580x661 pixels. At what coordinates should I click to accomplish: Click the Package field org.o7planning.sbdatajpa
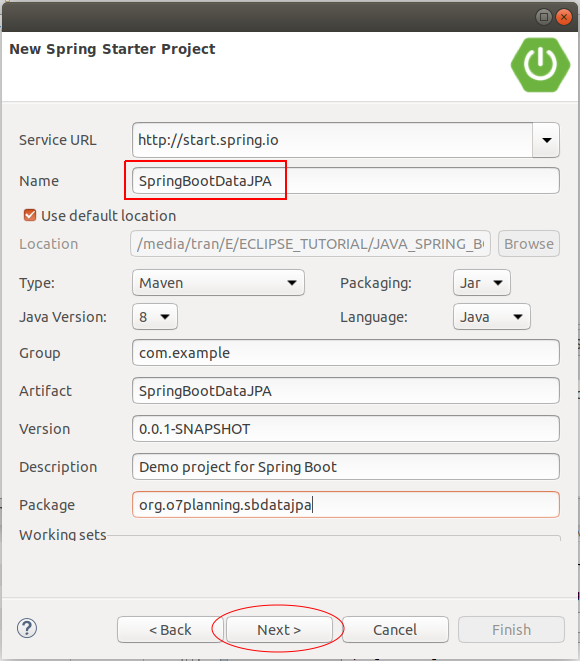tap(346, 505)
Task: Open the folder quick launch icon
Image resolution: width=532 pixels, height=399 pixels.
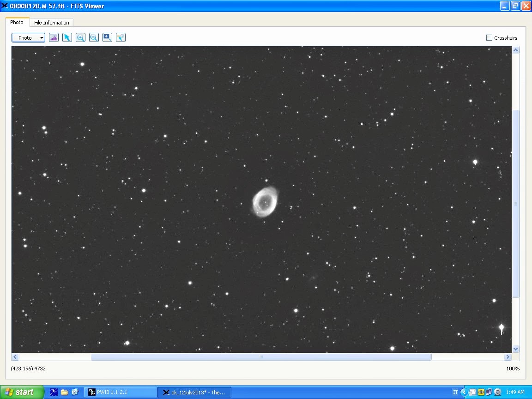Action: click(65, 392)
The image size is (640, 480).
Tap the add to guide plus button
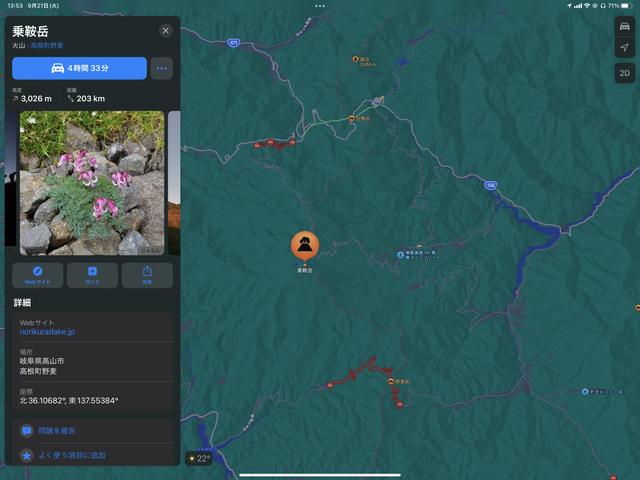coord(92,275)
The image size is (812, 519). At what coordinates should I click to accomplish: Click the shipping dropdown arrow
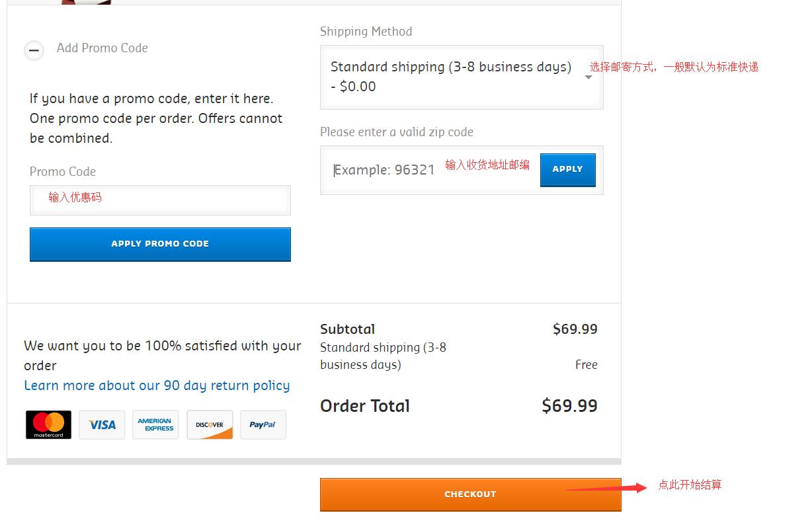tap(589, 77)
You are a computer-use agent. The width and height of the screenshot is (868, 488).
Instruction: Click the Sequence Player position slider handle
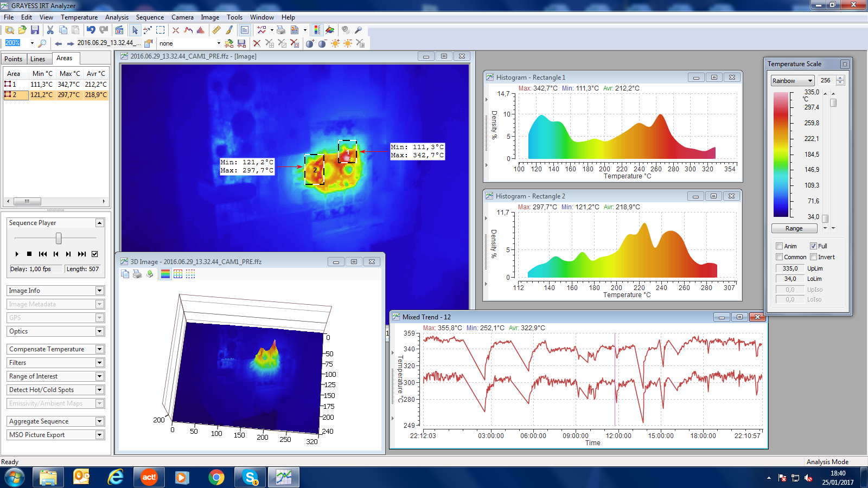tap(59, 239)
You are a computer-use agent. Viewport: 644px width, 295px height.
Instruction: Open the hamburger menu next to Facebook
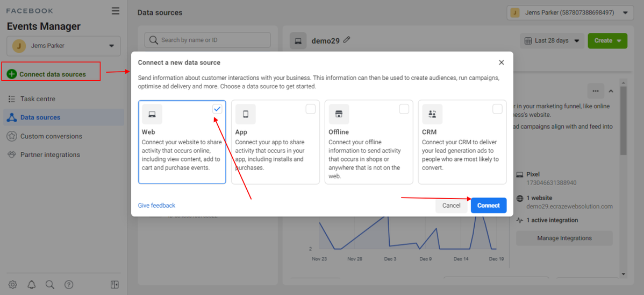point(116,11)
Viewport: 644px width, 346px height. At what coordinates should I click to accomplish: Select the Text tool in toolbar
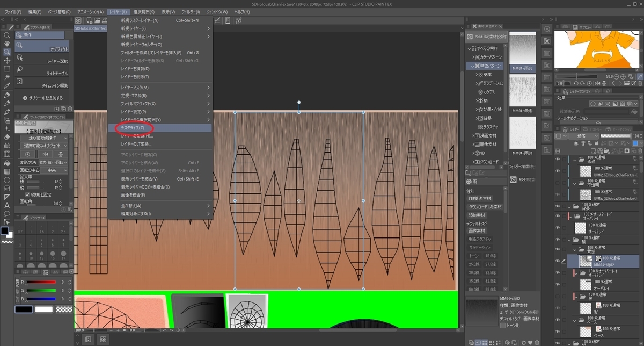point(7,205)
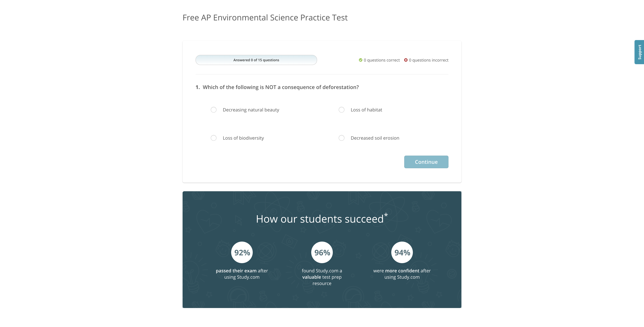The height and width of the screenshot is (327, 644).
Task: Click the '0 questions correct' label
Action: 382,60
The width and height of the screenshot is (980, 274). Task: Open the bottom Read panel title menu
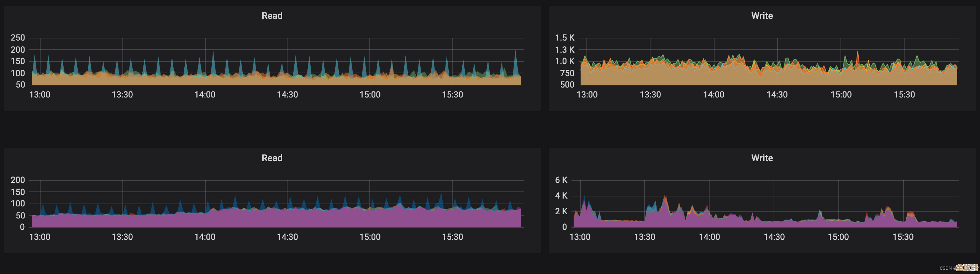pos(272,158)
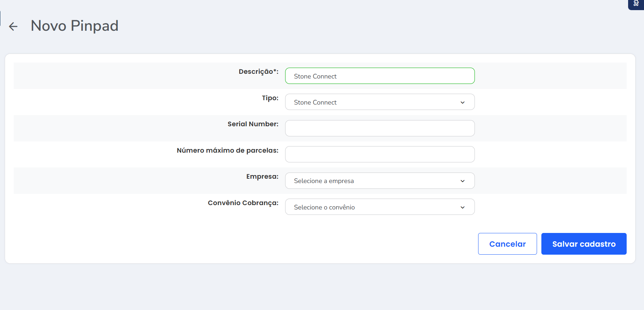Click into the Serial Number input
644x310 pixels.
(x=379, y=128)
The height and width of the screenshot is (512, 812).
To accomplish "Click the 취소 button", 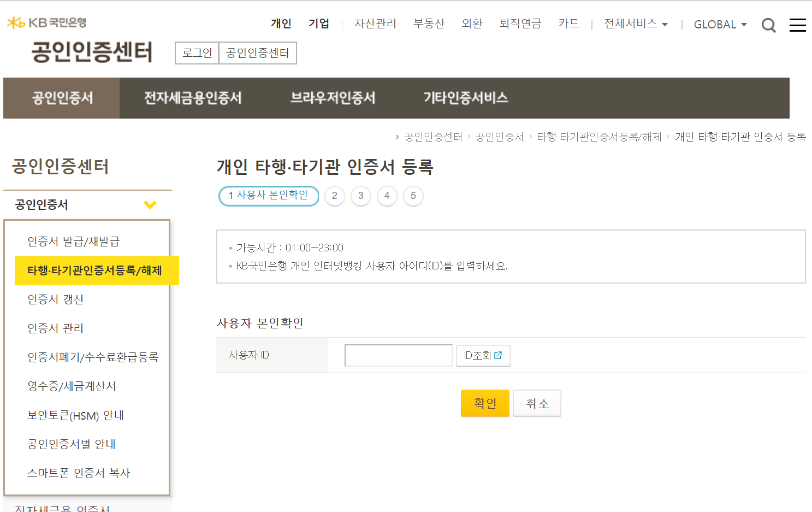I will tap(537, 403).
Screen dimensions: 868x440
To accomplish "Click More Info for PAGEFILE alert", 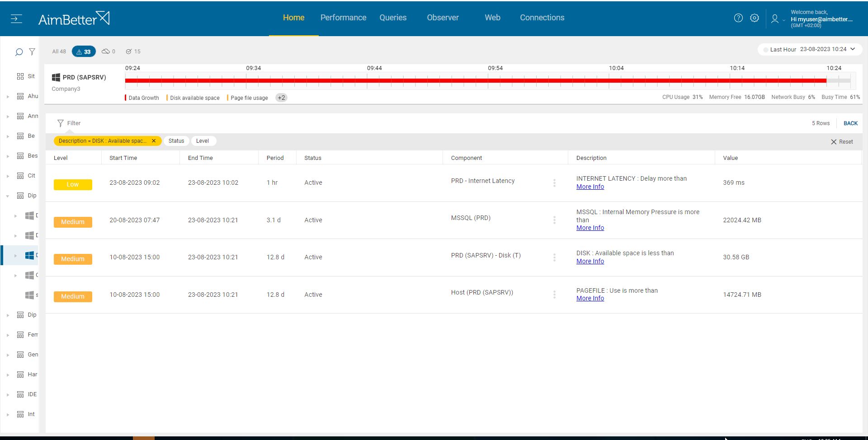I will pyautogui.click(x=590, y=299).
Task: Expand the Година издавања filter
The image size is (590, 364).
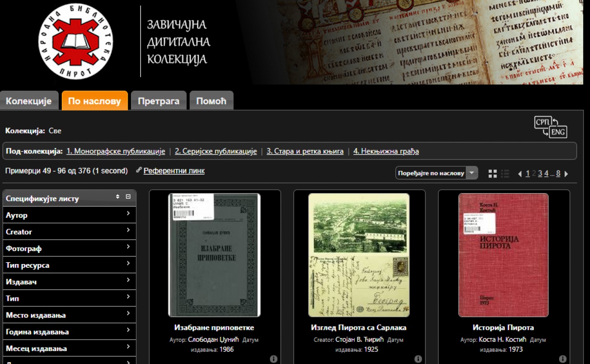Action: pyautogui.click(x=128, y=330)
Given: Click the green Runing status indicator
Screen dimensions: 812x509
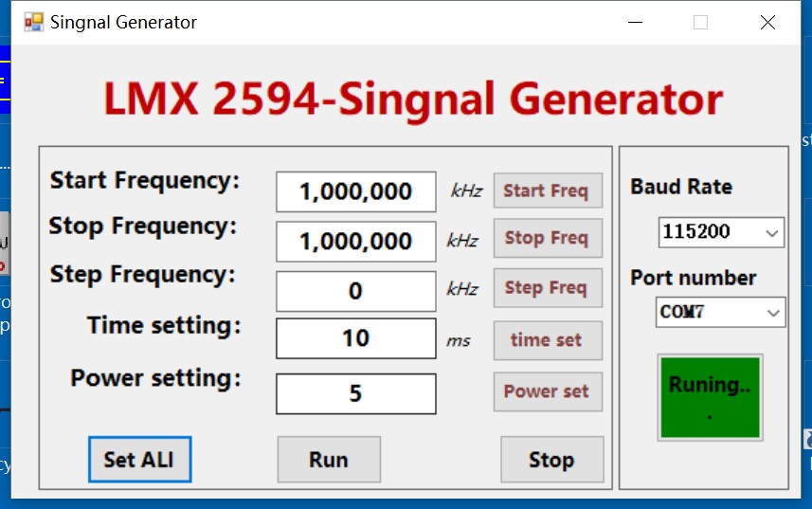Looking at the screenshot, I should click(710, 397).
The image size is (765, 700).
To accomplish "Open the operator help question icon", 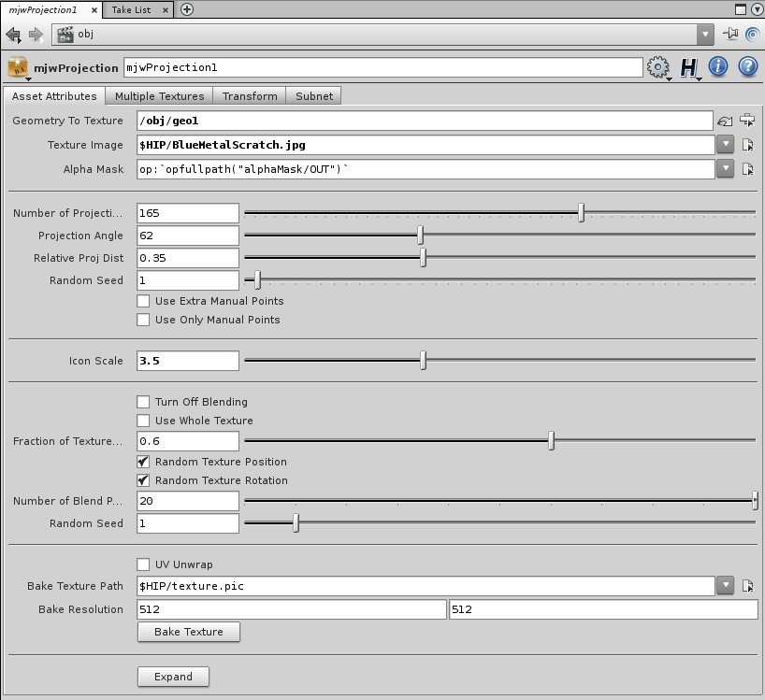I will [747, 67].
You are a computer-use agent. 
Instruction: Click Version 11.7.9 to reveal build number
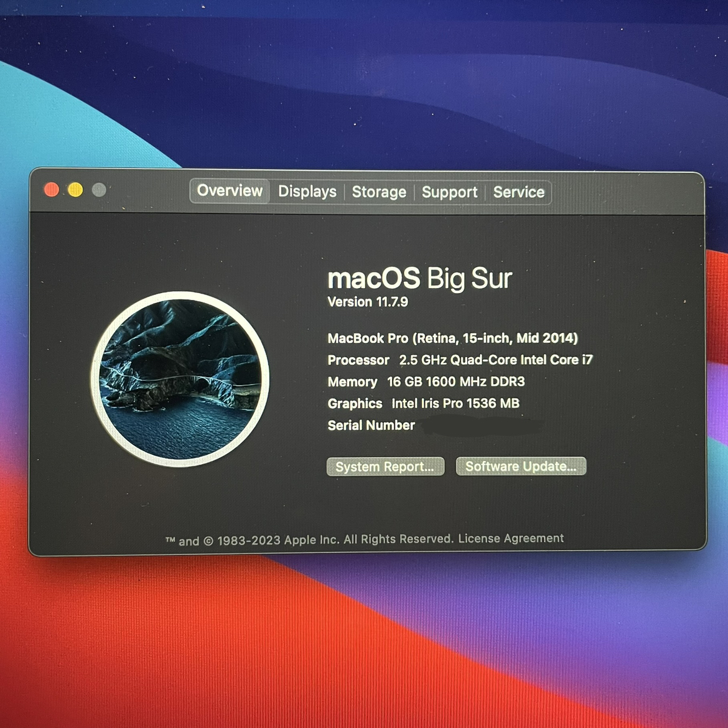tap(368, 302)
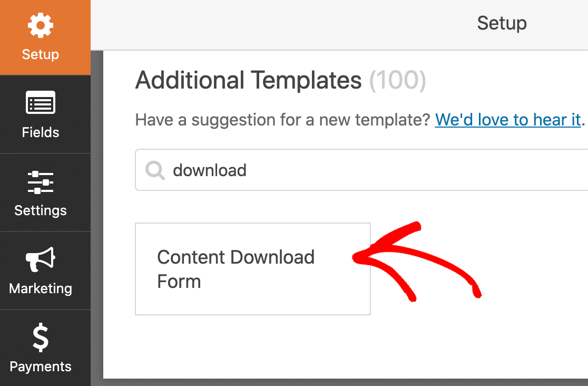Image resolution: width=588 pixels, height=386 pixels.
Task: Follow the 'We'd love to hear it' link
Action: click(508, 120)
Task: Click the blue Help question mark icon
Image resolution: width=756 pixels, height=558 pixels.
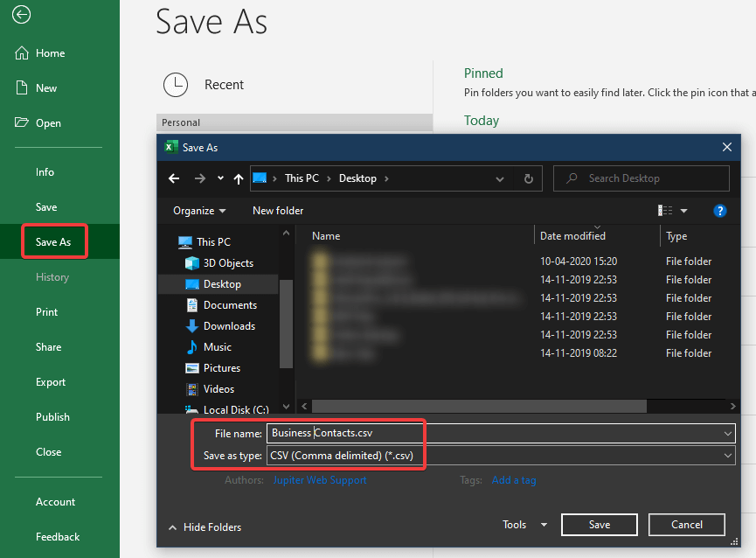Action: click(719, 210)
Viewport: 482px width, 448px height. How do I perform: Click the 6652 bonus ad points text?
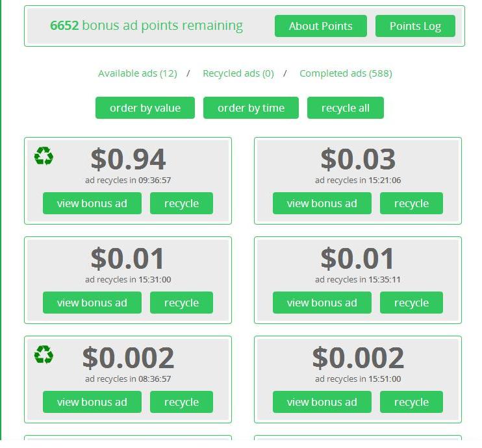pos(146,26)
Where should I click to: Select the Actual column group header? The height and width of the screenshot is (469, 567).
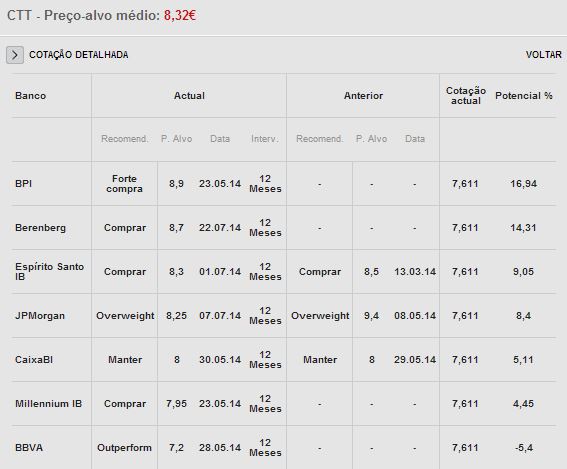click(189, 96)
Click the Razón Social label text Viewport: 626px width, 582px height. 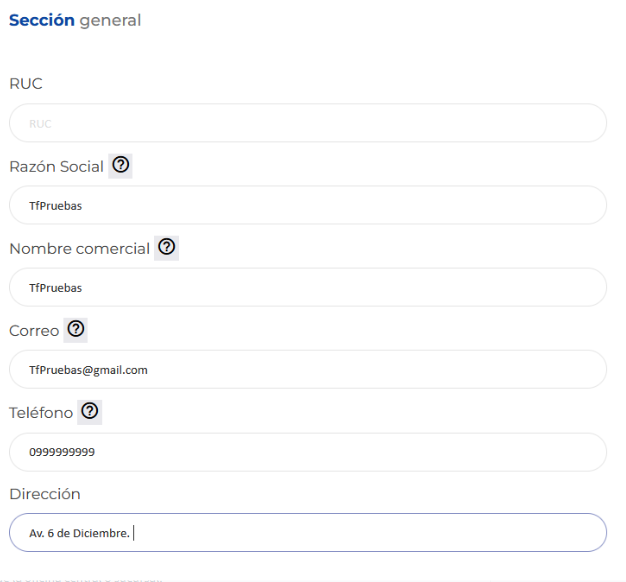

--------

Whenever the string "computer" shows up in a line of the records, that line counts; state how many lines count, and only that.

#### Answer box:
3